Depois de falar com Temer, Loures passou informações também por telefone a Ricardo Conrado Mesquita, membro do Conselho Deliberativo da Associação Brasileira dos Terminais Portuários e diretor da empresa Rodrimar, que opera no Porto de Santos.

Em 10 de maio, Temer assinou decreto para facilitar investimentos privados nos portos. Na conversa ao telefone, o presidente indica o que é uma das principais mudanças previstas no decreto, o aumento para 35 anos de prazos dos contratos de arrendatários, prorrogáveis por até 70 anos.

Após Loures comentar que teve informação de que já teria sido assinado o decreto, Temer responde: “Não. Vai ser assinado na quarta-feira à tarde .. Vai ser numa solenidade até, viu?”.

Em outro trecho da conversa, o presidente diz que ‘aquela coisa dos setenta anos lá para todo mundo parece que está acertando aquilo lá…’.

A Procuradoria-Geral da República deve pedir a abertura de inquérito para investigar Loures, por suspeita de tráfico de influência. Os investigadores ainda avaliam o caso para definir se o presidente deve ou não ser incluído no pedido de investigação.

Defesa.
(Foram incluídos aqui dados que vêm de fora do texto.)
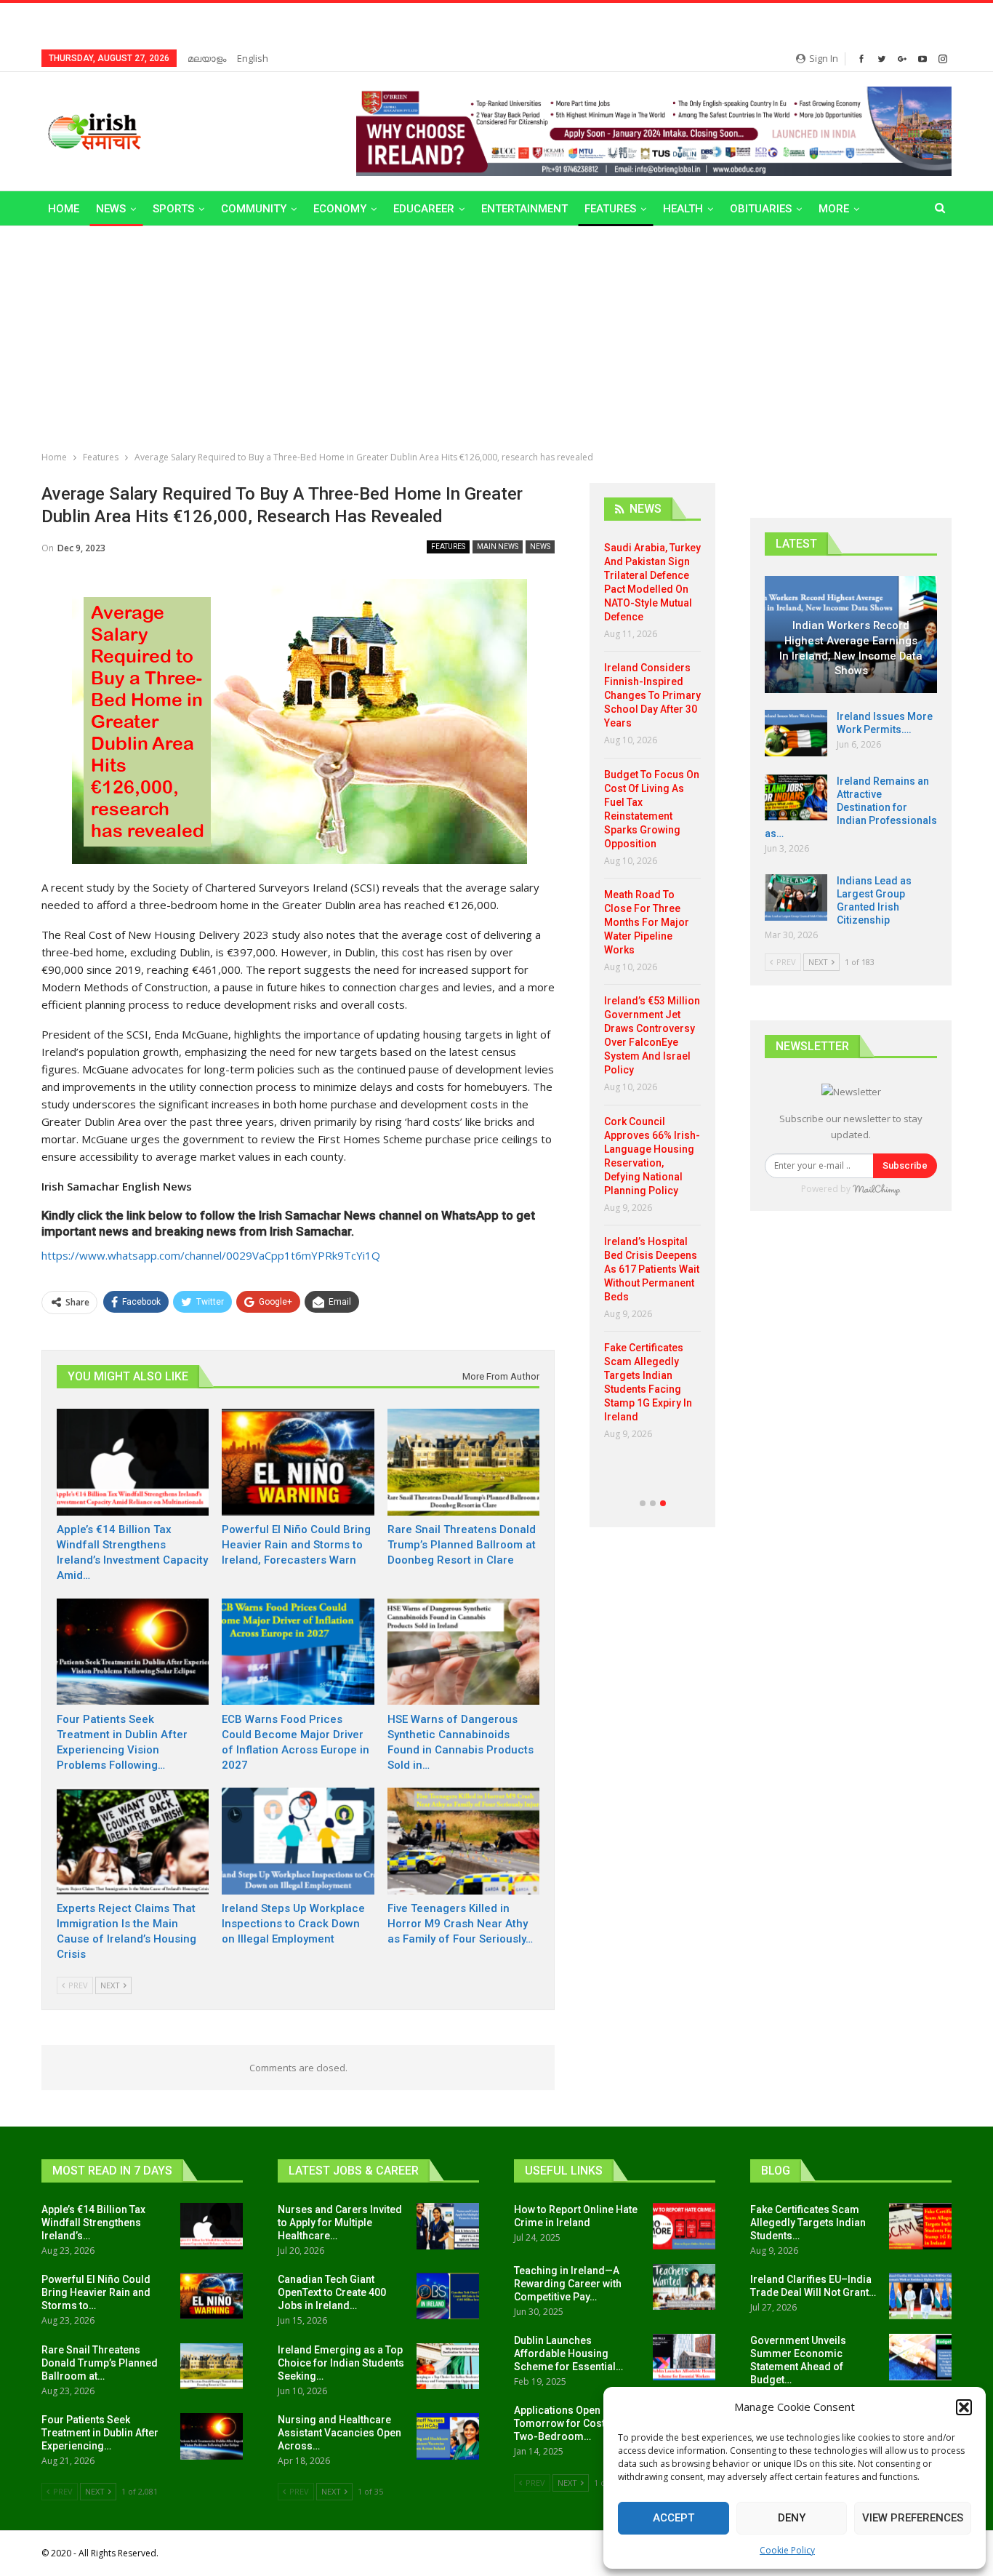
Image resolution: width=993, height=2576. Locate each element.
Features (610, 208)
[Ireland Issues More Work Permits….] (796, 733)
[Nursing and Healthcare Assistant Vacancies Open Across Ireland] (448, 2436)
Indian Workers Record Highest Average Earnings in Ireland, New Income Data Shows (850, 648)
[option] (652, 996)
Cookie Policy (787, 2550)
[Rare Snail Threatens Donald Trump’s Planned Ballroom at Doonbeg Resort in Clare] (463, 1462)
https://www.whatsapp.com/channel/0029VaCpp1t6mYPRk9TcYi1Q (210, 1255)
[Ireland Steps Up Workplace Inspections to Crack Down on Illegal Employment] (298, 1841)
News (111, 208)
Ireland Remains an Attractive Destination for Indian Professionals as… (851, 807)
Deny (791, 2517)
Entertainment (524, 208)
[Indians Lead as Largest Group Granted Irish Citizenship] (796, 897)
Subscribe (905, 1165)
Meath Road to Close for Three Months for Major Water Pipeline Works (646, 922)
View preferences (912, 2517)
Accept (673, 2517)
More (834, 208)
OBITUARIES (761, 208)
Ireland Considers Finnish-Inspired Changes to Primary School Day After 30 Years (652, 695)
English (252, 58)
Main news (497, 547)
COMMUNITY (253, 208)
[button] (964, 2407)
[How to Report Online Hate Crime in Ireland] (684, 2226)
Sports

Em nota, o Planalto afirma que “houve amplo debate com o setor antes da publicação do decreto de renovação das concessões de portos. Todos os dados são públicos”. O Planalto informa que as conversas não continham nenhum objeto protegido por sigilo tampouco informações privilegiadas.

“Na conversa entre o presidente Michel Temer e o deputado Rodrigo Rocha Loures, somente se revela o dia em que estava programado evento público para assinatura do ato. Sequer o conteúdo foi repassado como informação. Nas conversas subsequentes, o deputado dialoga com empresários e falam da preparação da divulgação, inclusive para a imprensa.

O assunto não comportava nenhum sigilo ou informação privilegiada, apenas a publicação do decreto que finaliza o longo processo de negociação entre o governo e o setor empresarial, como é comum e legítimo em uma democracia”, consta na nota do Planalto.